→ **Task goal**: Edit the rows below by replacing every "Where should I click to" with "Where do I click to" and keeping everything else the same. Leave the pictures out of your answer.

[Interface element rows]
%%

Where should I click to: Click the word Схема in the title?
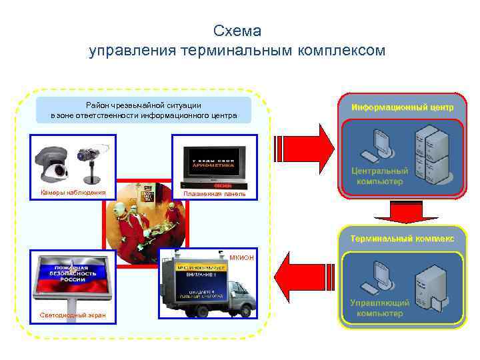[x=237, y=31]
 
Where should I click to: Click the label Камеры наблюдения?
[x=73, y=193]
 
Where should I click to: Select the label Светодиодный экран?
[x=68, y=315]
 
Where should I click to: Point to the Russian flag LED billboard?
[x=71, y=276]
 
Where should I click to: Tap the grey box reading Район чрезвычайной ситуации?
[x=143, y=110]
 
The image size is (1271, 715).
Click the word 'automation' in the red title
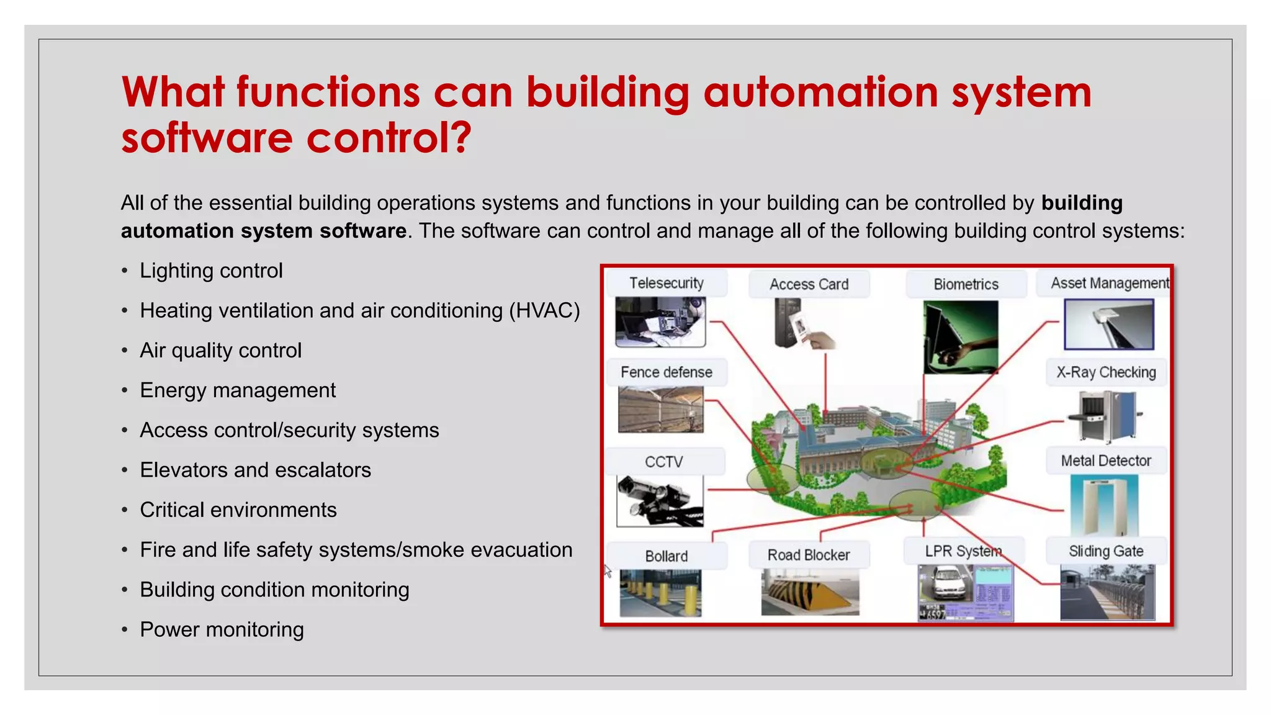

%%

→ **Task solution**:
Where do I click to: Click the word Схема in the title?
[x=237, y=31]
 
Where do I click to: Click the label Камеры наблюдения?
[x=73, y=193]
 
Where do I click to: Select the label Светодиодный экран?
[x=68, y=315]
 
Where do I click to: Point to the Russian flag LED billboard?
[x=71, y=276]
 
Where do I click to: Tap the grey box reading Район чрезвычайной ситуации?
[x=143, y=110]
 
The image size is (1271, 715).
Click the word 'automation' in the red title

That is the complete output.